= ACTIVITY =
Exclude the pictures. Transcribe, exactly as written, the lines from the one with "Instruction: Click 批改" through the end of the entries below.

++++++++++

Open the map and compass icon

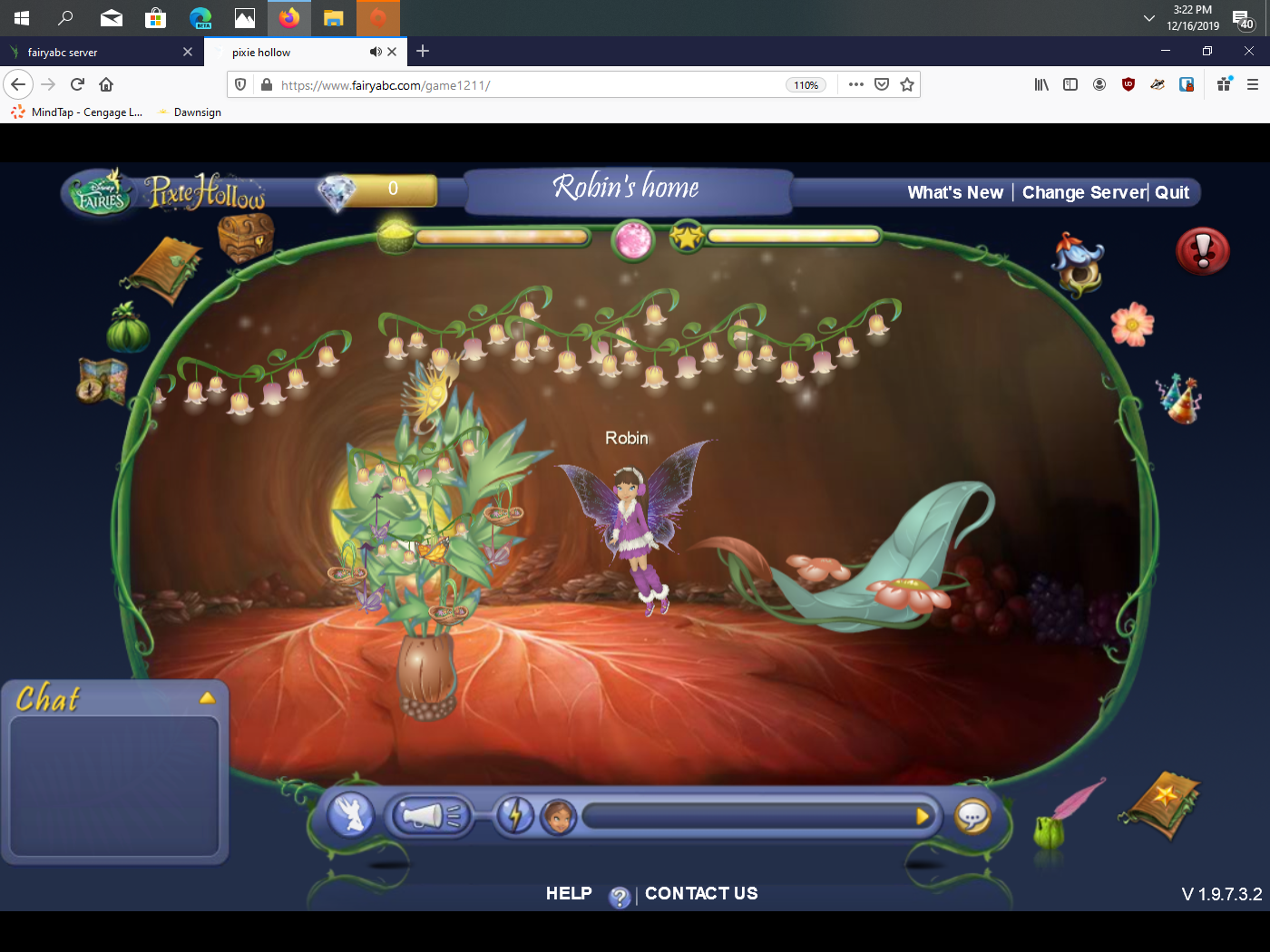(x=103, y=380)
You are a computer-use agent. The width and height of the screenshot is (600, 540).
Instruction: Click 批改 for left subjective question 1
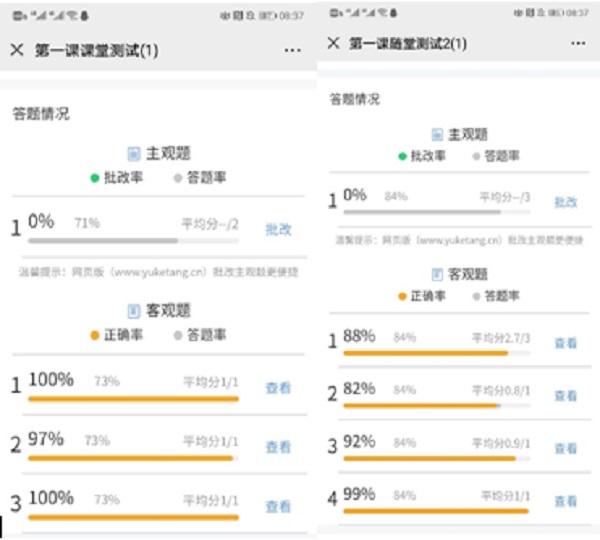279,228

++++++++++

= YOUR SOLUTION =
Instruction: Click 批改 for left subjective question 1
279,228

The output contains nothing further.